Are you a new mom in the first few weeks of being a mother?  If so, the carefree days of picking out the cutest baby shower invitations, buying and preparing for your newborn baby, and overall excitement and anticipation probably seem light years away.  I cannot stress how common it is for many new mothers to feel overwhelmed in the first few weeks and months of being a mother.  No matter what people say, what advice is given, and what books you read about being a mother, the truth of the matter is no mother is actually aware of and prepared for the transition until the baby is born.  If you feel overwhelmed by something, I can guarantee you another new mother is in the same shoes as you.

Constant State of Fear

One of the most common transitioning hurdles new parents, especially moms, face is having a heightened anxiety level.  Depending on what type of personality you are to begin with, having a newborn baby can make you more high-strung than before.  All of the sudden, the modern furniture set  you bought a year ago look like death traps, there doesn’t seem to be enough electric socket covers to cover up the sockets in your house, and you find yourself waking up every other hour just to check on your baby.

This increase in anxiety and sometimes even borderline paranoia is experienced by most new moms and dads.  Think of it this way, for all of your life, your main responsibility was taking care of yourself (which most of us started only in our teens), and now all of the sudden you find yourself responsible for this helpless, completely dependent, fragile 7 pound baby.  The fear and anxiety stems from inexperience and the sudden realization that someone’s life is dependent on you…for the next decade or so.

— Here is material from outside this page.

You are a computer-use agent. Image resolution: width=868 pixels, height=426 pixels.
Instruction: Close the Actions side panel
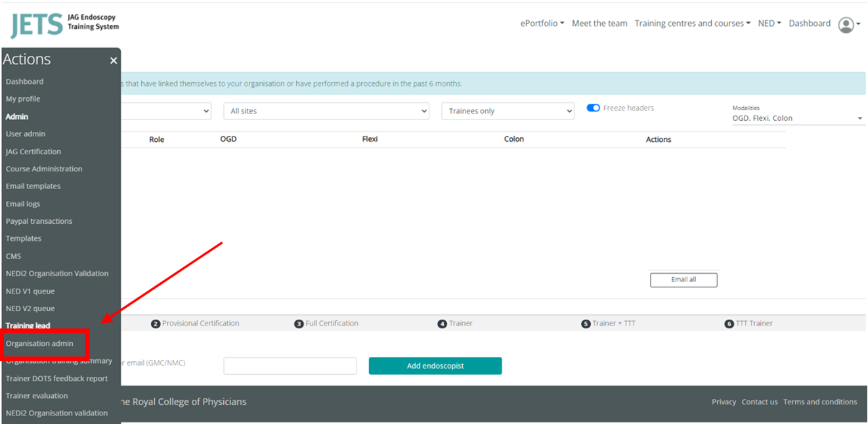[114, 60]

Similarly, in addition to a heightened anxiety and concern for your newborn baby, you probably are also reevaluating your personal decisions, often imagining things that could go wrong to either you or your spouse.  This fear also ties in with the fact that you have this new responsibly for another life.  You realize that by putting yourself in any form of danger would also negatively impact your newborn baby.

Dealing With Your Anxiety

So the question now is how do you deal with this constant annoying, pestering anxiety?  As mentioned before, a raised level of anxiety is common in most new parents, but how much is too much and when should you expect for it to decrease?  Most parents are able to deal with the transition somewhat smoothly.  They go through the initial surge in anxiety for the first few weeks or months and start becoming more comfortable with how to handle their baby and what to look out for.  Unfortunately not all mothers/parents are able to have that smooth transition.  Some mothers are so overwhelmed by constant fear and anxiety that they will neglect everything else and lose a sense of balance.  The best way to transition smoothly is to maintain relationships with other mothers, keep your hobbies from before, and find outlets to express your fears, concerns, and joys.  The best way to transition and get used to being a mother is through having a good network for support-whether it be your spouse, your parents, your family, or your friends.  Keeping yourself distanced and your emotions hidden is a good way to become easily discouraged and burnt out.  Being a mother is one of the best experiences a woman has over the course of her life, it’s up to you to make the best of it!